Lines on where targets appear:
++++++++++++++++++++

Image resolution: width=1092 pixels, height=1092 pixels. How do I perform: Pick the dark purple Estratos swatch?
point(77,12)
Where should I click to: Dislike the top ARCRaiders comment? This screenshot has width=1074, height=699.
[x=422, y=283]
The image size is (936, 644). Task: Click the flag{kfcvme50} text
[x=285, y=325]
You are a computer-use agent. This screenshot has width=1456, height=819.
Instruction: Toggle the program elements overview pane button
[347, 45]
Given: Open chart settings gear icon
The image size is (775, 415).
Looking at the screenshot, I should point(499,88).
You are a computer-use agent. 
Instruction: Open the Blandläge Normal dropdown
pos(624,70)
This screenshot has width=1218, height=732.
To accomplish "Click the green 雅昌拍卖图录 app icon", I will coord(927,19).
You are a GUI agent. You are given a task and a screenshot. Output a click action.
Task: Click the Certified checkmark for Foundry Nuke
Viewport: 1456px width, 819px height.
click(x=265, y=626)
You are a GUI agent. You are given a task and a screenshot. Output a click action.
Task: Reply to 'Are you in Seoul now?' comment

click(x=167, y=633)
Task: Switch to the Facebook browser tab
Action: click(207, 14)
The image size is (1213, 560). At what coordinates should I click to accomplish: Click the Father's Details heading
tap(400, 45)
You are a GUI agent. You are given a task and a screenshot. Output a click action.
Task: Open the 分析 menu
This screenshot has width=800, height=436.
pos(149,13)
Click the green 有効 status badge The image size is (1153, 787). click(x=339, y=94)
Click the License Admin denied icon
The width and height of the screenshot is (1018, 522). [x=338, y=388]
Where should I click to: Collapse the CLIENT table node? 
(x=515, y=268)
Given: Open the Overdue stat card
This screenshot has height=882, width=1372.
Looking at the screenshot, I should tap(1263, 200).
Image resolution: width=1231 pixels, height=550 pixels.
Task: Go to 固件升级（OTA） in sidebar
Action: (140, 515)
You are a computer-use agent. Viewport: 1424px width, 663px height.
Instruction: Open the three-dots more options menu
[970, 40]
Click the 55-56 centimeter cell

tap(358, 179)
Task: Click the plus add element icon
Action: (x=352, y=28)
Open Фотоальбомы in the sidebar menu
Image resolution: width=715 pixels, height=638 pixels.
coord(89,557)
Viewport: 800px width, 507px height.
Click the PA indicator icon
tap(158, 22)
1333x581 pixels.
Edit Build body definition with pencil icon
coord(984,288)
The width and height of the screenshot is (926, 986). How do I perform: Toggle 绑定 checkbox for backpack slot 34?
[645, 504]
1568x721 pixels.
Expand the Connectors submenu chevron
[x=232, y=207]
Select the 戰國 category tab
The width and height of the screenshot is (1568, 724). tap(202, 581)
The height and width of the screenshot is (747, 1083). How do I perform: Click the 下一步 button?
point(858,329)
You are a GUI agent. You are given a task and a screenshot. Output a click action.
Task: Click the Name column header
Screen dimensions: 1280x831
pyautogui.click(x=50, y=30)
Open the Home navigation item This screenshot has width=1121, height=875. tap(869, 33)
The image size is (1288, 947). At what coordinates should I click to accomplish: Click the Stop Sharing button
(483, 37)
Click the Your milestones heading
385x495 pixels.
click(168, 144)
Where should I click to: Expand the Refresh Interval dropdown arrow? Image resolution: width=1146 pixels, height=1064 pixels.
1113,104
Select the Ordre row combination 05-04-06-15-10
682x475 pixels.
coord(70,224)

++++++++++++++++++++

- WRITTEN EXERCISE:
Pull out all of the lines above and copy them word for word, with nothing changed.

- OUTPUT OF THE EXERCISE:
Image resolution: width=1092 pixels, height=1092 pixels. How do I perform: Pick the dark purple Estratos swatch?
point(77,12)
Where should I click to: Dislike the top ARCRaiders comment? This screenshot has width=1074, height=699.
[x=422, y=283]
The image size is (936, 644). Task: Click the flag{kfcvme50} text
[x=285, y=325]
You are a computer-use agent. This screenshot has width=1456, height=819.
Instruction: Toggle the program elements overview pane button
[347, 45]
Given: Open chart settings gear icon
The image size is (775, 415).
Looking at the screenshot, I should point(499,88).
You are a computer-use agent. 
Instruction: Open the Blandläge Normal dropdown
pos(624,70)
This screenshot has width=1218, height=732.
To accomplish "Click the green 雅昌拍卖图录 app icon", I will coord(927,19).
You are a GUI agent. You are given a task and a screenshot. Output a click action.
Task: Click the Certified checkmark for Foundry Nuke
Viewport: 1456px width, 819px height.
click(x=265, y=626)
You are a GUI agent. You are given a task and a screenshot. Output a click action.
Task: Reply to 'Are you in Seoul now?' comment

click(x=167, y=633)
Task: Switch to the Facebook browser tab
Action: click(207, 14)
The image size is (1213, 560). At what coordinates should I click to accomplish: Click the Father's Details heading
tap(400, 45)
You are a GUI agent. You are given a task and a screenshot. Output a click action.
Task: Open the 分析 menu
This screenshot has width=800, height=436.
pos(149,13)
Click the green 有効 status badge The image size is (1153, 787). click(x=339, y=94)
Click the License Admin denied icon
The width and height of the screenshot is (1018, 522). [x=338, y=388]
Where should I click to: Collapse the CLIENT table node? 
(x=515, y=268)
Given: Open the Overdue stat card
This screenshot has height=882, width=1372.
Looking at the screenshot, I should tap(1263, 200).
Image resolution: width=1231 pixels, height=550 pixels.
Task: Go to 固件升级（OTA） in sidebar
Action: (140, 515)
You are a computer-use agent. Viewport: 1424px width, 663px height.
Instruction: Open the three-dots more options menu
[970, 40]
Click the 55-56 centimeter cell

tap(358, 179)
Task: Click the plus add element icon
Action: (x=352, y=28)
Open Фотоальбомы in the sidebar menu
Image resolution: width=715 pixels, height=638 pixels.
coord(89,557)
Viewport: 800px width, 507px height.
Click the PA indicator icon
tap(158, 22)
1333x581 pixels.
Edit Build body definition with pencil icon
coord(984,288)
The width and height of the screenshot is (926, 986). How do I perform: Toggle 绑定 checkbox for backpack slot 34?
[645, 504]
1568x721 pixels.
Expand the Connectors submenu chevron
[x=232, y=207]
Select the 戰國 category tab
The width and height of the screenshot is (1568, 724). tap(202, 581)
The height and width of the screenshot is (747, 1083). How do I perform: Click the 下一步 button?
point(858,329)
You are a GUI agent. You are given a task and a screenshot. Output a click action.
Task: Click the Name column header
Screen dimensions: 1280x831
pyautogui.click(x=50, y=30)
Open the Home navigation item This screenshot has width=1121, height=875. tap(869, 33)
The image size is (1288, 947). At what coordinates should I click to accomplish: Click the Stop Sharing button
(483, 37)
Click the Your milestones heading
385x495 pixels.
click(168, 144)
Where should I click to: Expand the Refresh Interval dropdown arrow? Image resolution: width=1146 pixels, height=1064 pixels.
1113,104
Select the Ordre row combination 05-04-06-15-10
682x475 pixels.
coord(70,224)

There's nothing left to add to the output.